In the records below, find the line that contains "[menuitem] (91, 134)" and the line that contains "Editorial/Opinion (378, 45)", then retype exactly those two lines and every line between them.

*** Records to use ***

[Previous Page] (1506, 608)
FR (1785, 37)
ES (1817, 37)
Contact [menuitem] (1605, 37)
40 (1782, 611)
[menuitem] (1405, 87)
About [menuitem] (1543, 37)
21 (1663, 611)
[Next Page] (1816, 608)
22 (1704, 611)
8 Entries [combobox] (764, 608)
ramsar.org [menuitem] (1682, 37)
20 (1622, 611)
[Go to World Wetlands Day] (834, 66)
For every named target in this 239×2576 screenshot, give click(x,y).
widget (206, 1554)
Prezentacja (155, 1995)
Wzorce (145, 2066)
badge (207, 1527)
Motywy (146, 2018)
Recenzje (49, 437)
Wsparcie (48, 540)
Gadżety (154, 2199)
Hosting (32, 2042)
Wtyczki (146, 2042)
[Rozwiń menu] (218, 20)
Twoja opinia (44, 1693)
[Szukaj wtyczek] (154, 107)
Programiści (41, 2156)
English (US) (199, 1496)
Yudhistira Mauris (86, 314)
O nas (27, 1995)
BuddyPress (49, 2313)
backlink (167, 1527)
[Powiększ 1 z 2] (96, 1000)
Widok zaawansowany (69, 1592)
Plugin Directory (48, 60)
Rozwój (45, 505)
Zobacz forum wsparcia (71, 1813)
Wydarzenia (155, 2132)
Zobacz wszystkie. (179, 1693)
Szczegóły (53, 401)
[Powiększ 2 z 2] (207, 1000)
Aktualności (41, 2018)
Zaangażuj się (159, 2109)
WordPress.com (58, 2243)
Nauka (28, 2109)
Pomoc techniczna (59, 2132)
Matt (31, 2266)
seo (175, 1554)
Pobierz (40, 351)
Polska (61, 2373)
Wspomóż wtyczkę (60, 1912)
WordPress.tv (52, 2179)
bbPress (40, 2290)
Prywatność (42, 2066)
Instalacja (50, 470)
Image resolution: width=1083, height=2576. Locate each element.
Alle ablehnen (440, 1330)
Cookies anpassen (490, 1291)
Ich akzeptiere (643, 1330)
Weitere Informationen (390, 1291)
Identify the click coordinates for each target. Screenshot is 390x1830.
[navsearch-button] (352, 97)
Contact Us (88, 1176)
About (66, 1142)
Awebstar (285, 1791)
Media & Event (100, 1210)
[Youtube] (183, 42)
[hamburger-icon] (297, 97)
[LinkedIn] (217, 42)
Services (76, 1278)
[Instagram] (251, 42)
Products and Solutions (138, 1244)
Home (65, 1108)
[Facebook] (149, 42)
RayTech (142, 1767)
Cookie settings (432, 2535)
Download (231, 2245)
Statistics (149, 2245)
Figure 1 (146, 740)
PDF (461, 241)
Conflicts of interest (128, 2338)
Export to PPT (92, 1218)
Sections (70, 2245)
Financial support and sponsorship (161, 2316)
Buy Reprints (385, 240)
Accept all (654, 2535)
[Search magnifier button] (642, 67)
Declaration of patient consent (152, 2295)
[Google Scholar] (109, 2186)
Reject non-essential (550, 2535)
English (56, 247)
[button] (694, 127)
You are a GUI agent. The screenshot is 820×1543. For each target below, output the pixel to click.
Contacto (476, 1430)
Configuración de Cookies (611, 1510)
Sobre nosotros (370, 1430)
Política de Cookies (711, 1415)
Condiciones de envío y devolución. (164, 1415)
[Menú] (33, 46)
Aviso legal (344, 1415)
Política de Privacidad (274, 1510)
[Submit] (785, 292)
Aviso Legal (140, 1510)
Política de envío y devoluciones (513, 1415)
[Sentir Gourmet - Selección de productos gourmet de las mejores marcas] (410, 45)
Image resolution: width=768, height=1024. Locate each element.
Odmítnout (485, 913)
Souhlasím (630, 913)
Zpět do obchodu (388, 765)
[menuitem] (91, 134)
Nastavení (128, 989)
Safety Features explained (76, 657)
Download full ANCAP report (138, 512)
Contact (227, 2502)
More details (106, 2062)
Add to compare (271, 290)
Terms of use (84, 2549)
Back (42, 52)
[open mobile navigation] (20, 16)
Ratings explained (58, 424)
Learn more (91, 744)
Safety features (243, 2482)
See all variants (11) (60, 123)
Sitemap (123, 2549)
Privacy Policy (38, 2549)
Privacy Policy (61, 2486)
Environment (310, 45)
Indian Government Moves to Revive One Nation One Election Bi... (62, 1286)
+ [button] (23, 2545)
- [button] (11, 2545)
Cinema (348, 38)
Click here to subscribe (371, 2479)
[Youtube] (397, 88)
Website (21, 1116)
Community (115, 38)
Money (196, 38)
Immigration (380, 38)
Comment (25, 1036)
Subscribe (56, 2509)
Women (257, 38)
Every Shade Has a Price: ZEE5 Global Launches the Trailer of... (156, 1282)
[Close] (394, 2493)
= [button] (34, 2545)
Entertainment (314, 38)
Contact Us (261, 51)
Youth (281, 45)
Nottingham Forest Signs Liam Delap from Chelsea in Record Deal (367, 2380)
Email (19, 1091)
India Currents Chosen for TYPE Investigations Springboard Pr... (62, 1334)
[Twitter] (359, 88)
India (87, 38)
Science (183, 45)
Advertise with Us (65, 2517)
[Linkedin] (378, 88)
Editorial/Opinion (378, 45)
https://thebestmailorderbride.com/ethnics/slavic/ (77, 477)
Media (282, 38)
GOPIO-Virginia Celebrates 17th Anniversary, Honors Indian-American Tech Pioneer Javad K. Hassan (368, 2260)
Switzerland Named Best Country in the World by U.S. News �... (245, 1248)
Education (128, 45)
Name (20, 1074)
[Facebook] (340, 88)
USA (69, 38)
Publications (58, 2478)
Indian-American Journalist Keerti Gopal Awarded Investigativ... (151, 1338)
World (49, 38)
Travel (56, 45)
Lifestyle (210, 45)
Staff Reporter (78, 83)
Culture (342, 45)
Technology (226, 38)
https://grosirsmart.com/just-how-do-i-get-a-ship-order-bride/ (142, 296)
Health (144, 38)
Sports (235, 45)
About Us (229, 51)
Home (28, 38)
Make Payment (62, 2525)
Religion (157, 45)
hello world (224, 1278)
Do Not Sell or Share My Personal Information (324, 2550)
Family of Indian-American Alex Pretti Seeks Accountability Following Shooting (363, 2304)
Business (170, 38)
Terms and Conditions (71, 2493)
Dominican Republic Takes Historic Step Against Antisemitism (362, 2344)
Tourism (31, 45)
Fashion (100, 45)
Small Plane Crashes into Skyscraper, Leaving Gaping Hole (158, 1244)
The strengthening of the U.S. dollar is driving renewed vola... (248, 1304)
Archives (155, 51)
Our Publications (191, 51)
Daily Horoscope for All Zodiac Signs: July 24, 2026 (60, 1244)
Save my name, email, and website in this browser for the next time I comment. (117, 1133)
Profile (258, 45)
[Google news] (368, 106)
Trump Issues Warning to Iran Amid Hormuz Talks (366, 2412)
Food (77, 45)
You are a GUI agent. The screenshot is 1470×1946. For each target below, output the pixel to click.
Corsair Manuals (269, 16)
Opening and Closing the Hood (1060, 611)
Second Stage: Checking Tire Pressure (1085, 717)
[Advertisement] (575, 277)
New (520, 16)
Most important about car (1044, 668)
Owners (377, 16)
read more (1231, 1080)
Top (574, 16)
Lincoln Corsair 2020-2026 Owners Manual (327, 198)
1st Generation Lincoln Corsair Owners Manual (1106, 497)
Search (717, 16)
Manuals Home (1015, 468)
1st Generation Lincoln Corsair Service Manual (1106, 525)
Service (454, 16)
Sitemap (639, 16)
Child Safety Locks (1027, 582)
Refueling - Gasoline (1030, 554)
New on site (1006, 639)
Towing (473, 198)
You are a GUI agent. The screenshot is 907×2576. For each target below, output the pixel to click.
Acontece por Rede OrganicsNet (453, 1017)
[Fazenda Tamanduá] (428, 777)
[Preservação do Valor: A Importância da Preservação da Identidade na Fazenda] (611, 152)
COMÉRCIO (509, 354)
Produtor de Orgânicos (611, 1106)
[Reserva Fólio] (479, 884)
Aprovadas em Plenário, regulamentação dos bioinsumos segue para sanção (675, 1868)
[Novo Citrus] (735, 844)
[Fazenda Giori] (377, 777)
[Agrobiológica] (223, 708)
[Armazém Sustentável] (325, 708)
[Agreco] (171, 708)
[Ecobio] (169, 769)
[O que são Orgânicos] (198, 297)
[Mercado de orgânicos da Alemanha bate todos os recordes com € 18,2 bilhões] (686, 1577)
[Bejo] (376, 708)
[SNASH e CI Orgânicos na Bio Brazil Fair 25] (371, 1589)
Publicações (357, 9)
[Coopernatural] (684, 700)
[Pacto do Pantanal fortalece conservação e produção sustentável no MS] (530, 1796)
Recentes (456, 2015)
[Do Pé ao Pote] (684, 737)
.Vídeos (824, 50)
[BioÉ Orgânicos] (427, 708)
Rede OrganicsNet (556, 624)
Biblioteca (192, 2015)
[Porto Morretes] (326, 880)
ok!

***

▸ Answer space:
[menuitem] (91, 134)
Nastavení (128, 989)
Safety Features explained (76, 657)
Download full ANCAP report (138, 512)
Contact (227, 2502)
More details (106, 2062)
Add to compare (271, 290)
Terms of use (84, 2549)
Back (42, 52)
[open mobile navigation] (20, 16)
Ratings explained (58, 424)
Learn more (91, 744)
Safety features (243, 2482)
See all variants (11) (60, 123)
Sitemap (123, 2549)
Privacy Policy (38, 2549)
Privacy Policy (61, 2486)
Environment (310, 45)
Indian Government Moves to Revive One Nation One Election Bi... (62, 1286)
+ [button] (23, 2545)
- [button] (11, 2545)
Cinema (348, 38)
Click here to subscribe (371, 2479)
[Youtube] (397, 88)
Website (21, 1116)
Community (115, 38)
Money (196, 38)
Immigration (380, 38)
Comment (25, 1036)
Subscribe (56, 2509)
Women (257, 38)
Every Shade Has a Price: ZEE5 Global Launches the Trailer of... (156, 1282)
[Close] (394, 2493)
= [button] (34, 2545)
Entertainment (314, 38)
Contact Us (261, 51)
Youth (281, 45)
Nottingham Forest Signs Liam Delap from Chelsea in Record Deal (367, 2380)
Email (19, 1091)
India Currents Chosen for TYPE Investigations Springboard Pr... (62, 1334)
[Twitter] (359, 88)
India (87, 38)
Science (183, 45)
Advertise with Us (65, 2517)
[Linkedin] (378, 88)
Editorial/Opinion (378, 45)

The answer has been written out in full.